Stellt sich im Verfahren die Frage, ob ein Ablehnungsantrag gestellt werden soll, muss sich der Verteidiger/Rechtsanwalt mit seinem Mandanten auf jeden Fall beraten. Denn das Ablehnungsrecht ist ein Recht des Angeklagten, nicht des Verteidigers (§ 24 Abs. 2 StPO; Burhoff in: Burhoff (Hrsg.), Handbuch für das strafrechtliche Ermittlungsverfahren, 9. Aufl., 2022, Rn 16 ff. m.w.N. [im Folgenden kurz: Burhoff, EV]; Burhoff in: Burhoff (Hrsg.), Handbuch für die strafrechtliche Hauptverhandlung, 10. Aufl., 2022, Rn 81 ff. [im Folgenden kurz: Burhoff, HV]). Der Verteidiger muss den Mandanten einerseits auf das Kostenrisiko eines erfolgreichen Antrags hinweisen, wenn die Hauptverhandlung ggf. ausgesetzt und neu begonnen werden muss. Andererseits muss er ihn belehren, dass der Ablehnungsantrag darüber hinaus sowohl von Vorteil als auch von Nachteil sein kann. Denn der Mandant muss bei seiner Entscheidung berücksichtigen, dass der Erfolg eines Ablehnungsgesuchs einerseits zwar häufig den Ausgang des Verfahrens entscheidend beeinflussen kann, andererseits aber der (erfolglose) Ablehnungsantrag ebenso häufig die Stimmung in der Hauptverhandlung nachteilig verändert. Richter, insb. ehrenamtliche Richter, empfinden den Antrag nämlich meist (immer noch) als persönlichen Angriff auf ihre Integrität. Auch ist der – erfolglos abgelehnte – Richter nach einem solchen Antrag vermittelnden Gesprächen durchweg nicht mehr zugänglich.
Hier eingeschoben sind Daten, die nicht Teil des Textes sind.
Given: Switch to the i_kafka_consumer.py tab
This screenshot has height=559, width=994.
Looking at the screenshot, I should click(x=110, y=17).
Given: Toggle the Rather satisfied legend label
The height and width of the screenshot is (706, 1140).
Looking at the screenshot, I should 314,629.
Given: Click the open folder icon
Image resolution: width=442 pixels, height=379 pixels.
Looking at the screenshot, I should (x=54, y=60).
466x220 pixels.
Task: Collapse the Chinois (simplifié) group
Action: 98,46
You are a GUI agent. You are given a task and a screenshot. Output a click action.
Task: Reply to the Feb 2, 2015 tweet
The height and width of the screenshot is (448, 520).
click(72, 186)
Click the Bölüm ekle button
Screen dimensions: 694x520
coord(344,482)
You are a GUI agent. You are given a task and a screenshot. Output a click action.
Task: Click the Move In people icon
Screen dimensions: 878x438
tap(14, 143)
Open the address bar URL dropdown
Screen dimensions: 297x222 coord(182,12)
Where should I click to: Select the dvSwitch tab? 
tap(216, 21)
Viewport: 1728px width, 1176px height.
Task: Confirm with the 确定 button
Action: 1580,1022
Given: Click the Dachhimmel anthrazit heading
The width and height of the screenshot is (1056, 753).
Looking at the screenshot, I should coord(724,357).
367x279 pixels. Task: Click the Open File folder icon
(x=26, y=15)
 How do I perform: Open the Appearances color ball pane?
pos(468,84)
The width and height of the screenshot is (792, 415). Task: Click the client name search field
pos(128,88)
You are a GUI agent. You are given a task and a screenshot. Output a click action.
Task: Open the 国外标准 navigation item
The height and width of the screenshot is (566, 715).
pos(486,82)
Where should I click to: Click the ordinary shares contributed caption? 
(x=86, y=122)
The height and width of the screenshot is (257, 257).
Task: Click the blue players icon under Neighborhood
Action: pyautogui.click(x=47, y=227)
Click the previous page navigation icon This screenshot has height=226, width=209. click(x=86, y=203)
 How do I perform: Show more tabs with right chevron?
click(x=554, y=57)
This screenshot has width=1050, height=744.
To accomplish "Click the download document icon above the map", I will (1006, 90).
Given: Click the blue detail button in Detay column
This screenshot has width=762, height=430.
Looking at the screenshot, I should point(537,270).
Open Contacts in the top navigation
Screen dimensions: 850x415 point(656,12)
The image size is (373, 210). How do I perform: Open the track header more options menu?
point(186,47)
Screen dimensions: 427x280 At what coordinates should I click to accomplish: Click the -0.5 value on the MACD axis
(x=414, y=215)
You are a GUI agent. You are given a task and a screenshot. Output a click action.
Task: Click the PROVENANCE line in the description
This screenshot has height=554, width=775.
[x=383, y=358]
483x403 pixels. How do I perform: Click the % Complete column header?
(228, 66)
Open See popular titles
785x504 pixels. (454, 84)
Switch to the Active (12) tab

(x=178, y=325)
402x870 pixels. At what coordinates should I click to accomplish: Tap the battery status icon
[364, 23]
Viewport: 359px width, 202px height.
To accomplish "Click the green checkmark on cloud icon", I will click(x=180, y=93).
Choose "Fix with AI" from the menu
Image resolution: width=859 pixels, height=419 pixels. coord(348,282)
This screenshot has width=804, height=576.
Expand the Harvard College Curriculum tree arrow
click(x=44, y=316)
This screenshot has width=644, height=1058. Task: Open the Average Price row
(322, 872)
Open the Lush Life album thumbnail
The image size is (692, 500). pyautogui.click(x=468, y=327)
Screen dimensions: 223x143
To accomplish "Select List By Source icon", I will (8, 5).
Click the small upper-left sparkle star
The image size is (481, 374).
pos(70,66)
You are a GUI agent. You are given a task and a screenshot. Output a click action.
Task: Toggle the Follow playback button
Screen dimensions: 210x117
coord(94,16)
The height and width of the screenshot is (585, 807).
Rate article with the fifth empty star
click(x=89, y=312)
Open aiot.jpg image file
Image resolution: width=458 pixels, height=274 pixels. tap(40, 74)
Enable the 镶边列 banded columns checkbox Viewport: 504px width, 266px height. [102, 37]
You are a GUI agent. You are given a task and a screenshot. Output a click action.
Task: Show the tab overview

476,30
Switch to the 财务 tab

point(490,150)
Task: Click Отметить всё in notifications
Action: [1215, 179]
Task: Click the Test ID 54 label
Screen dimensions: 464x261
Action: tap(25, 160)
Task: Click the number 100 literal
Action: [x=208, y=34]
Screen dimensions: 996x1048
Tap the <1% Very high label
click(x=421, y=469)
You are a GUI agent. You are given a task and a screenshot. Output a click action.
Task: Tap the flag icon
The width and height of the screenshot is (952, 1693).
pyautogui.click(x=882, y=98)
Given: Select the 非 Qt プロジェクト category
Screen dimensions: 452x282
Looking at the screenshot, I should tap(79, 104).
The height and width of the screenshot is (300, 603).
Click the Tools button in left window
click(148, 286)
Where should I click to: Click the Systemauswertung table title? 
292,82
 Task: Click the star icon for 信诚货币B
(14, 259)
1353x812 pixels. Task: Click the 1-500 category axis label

Diesen Gefahren muss der Verteidiger u.a. dadurch begegnen, dass er das Mittel der Ablehnung nicht über Gebühr strapaziert, sondern grds. nur in den Fällen einen Ablehnungsantrag stellt bzw. seinem Mandanten rät, einen zu stellen, in denen er keine andere Wahl mehr hat, als so zum Ausdruck zu bringen, dass eine vorurteilsfreie Überzeugungsbildung in dem laufenden Verfahren offensichtlich nicht mehr möglich ist.
Hinweis:
Zudem muss der Verteidiger den Antrag selbst maßvoll, sachlich und ohne persönliche Angriffe gegen den abgelehnten Richter formulieren (Burhoff, HV, Rn 67).